I was doing a past OCR Further Pure 1 Paper from January 2011, but came across the following question that I could not solve, even with the help of the mark scheme:
Determine whether the simultaneous equations $$6x - 6y + z = 3k$$ $$3x + 6y + z = 0$$ $$4x + 2y + z = k$$
where $k$ is a non-zero constant, have a unique solution, no solution or an infinite number of solutions, justifying your answer.
Can anyone help me with the question?
I'm assuming here that the last equation should be $4x + 2y + z = k$.
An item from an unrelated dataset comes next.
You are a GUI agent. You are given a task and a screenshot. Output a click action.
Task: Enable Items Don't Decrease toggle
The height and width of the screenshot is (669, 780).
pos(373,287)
We can solve this system using linear algebra. To do this, note that the system is equivalent to the matrix equation \begin{equation*} \begin{pmatrix} 6 & -6 & 1 \\ 3 & 6 & 1 \\ 4 & 2 & 1 \end{pmatrix}\begin{pmatrix} x\\y\\z \end{pmatrix} = \begin{pmatrix}3k\\0\\k\end{pmatrix}. \end{equation*}
Now use Gaussian elimination on the augmented matrix (I've skipped the details of how to do this): \begin{equation*} \left(\begin{array}{ccc|c} 6 & -6 & 1 & 3k \\ 3 & 6 & 1 & 0 \\ 4 & 2 & 1 & k \end{array}\right) \to \left(\begin{array}{ccc|c} 1 & 0 & \frac{2}{9} & \frac{k}{3}\\ 0 & 1 & \frac{1}{18} & \frac{-k}{6} \\ 0 & 0 & 0 & 0\end{array}\right)\end{equation*}
This matrix is equivalent to the system
\begin{eqnarray*} x +\frac{2}{9}z&=& \frac{k}{3} \\ y + \frac{1}{18}z &=& \frac{-k}{6}\end{eqnarray*} Now we see that given any value of $z$, we find a solution by setting \begin{eqnarray*} x &=& \frac{k}{3} - \frac{2}{9}z\\ y &=& \frac{-k}{6} - \frac{1}{18}z \end{eqnarray*}
Therefore, for any $k$, the system has infinitely many solutions. The solution set is a line in $\mathbb{R}^3$, with parametrization \begin{equation*} \left(\frac{k}{3},\frac{-k}{6}, 0\right) + t\left(\frac{-2}{9}, \frac{-1}{18}, 1\right).\end{equation*}